Improving glycemic control may also aid COVID-19 outcomes
(HealthDay)—Insulin infusion helps achieve glycemic targets and may reduce the risk for poor outcomes in patients with hyperglycemia and COVID-19, according to a study published online May 19 in Diabetes Care.
Celestino Sardu, M.D., Ph.D., from University of Campania in Caserta, Italy, and colleagues examined the effects of optimal glycemic control in patients with hyperglycemia and COVID-19. The analysis included 59 patients with COVID-19 hospitalized with moderate disease and admission glycemia >7.77 mmol/L (including 34 normoglycemic and 25 hyperglycemic).

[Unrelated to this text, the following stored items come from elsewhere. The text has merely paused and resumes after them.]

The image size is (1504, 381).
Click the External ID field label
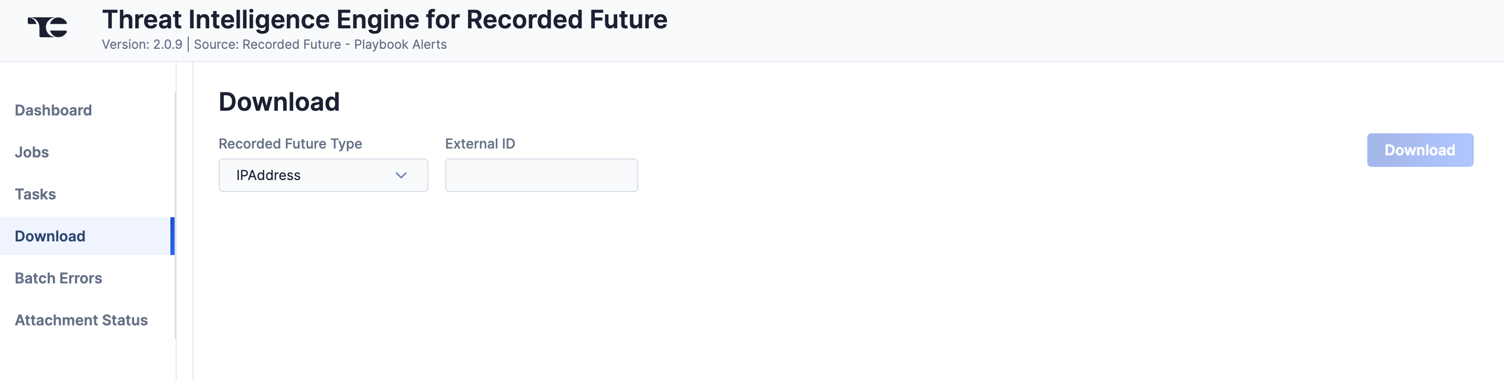point(481,143)
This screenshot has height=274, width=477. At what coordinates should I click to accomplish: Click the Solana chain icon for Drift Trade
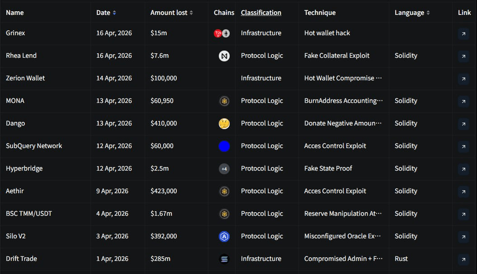click(x=224, y=259)
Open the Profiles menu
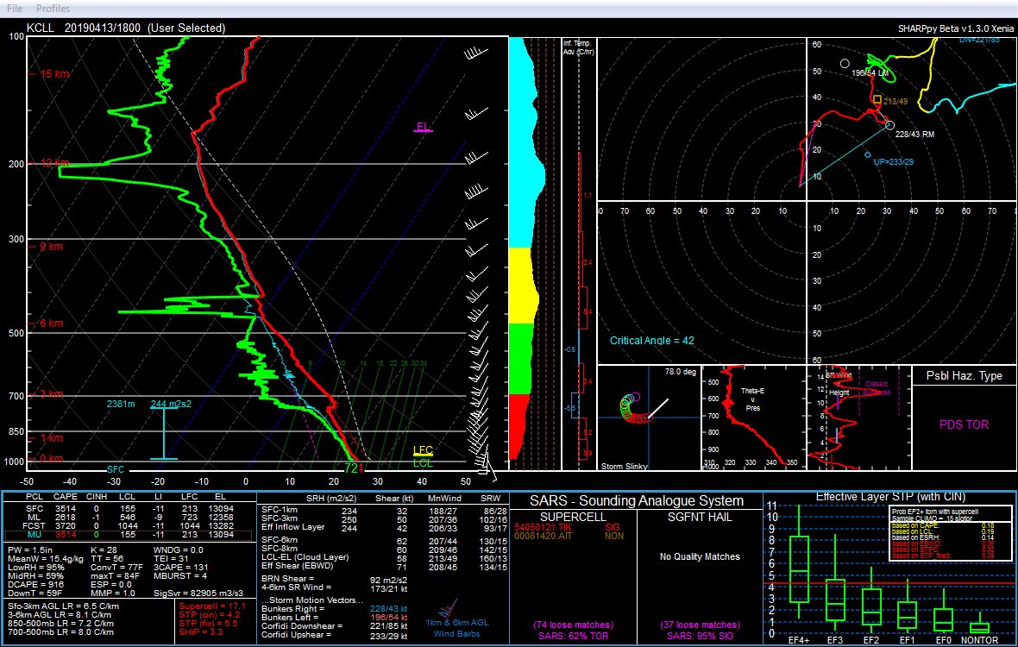Screen dimensions: 1018x647 (53, 8)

The researchers found that mean glycemia during hospitalization was 10.65 mmol/L in the group not receiving insulin infusion and 7.69 mmol/L in the insulin infusion group. In the hyperglycemic group, at baseline, interleukin-6 and D-dimer levels were significantly higher versus the normoglycemic group. Interleukin-6 and D-dimer levels were persistently higher in patients with hyperglycemia during hospitalization, despite the fact that all patients were on standard treatment for COVID-19 infection. Patients with hyperglycemia and patients with diabetes both had a higher risk for severe disease than those without diabetes and with normoglycemia. Patients with hyperglycemia treated with insulin infusion had a lower risk for severe disease versus patients without insulin infusion.
"Because inflammatory cytokines and procoagulative status have been shown to induce poor outcome in patients with COVID-19, we speculate that optimal glycemic control, by reducing interleukin-6 and D-dimer levels, may reduce the risk of progression of the infectious disease," the authors write.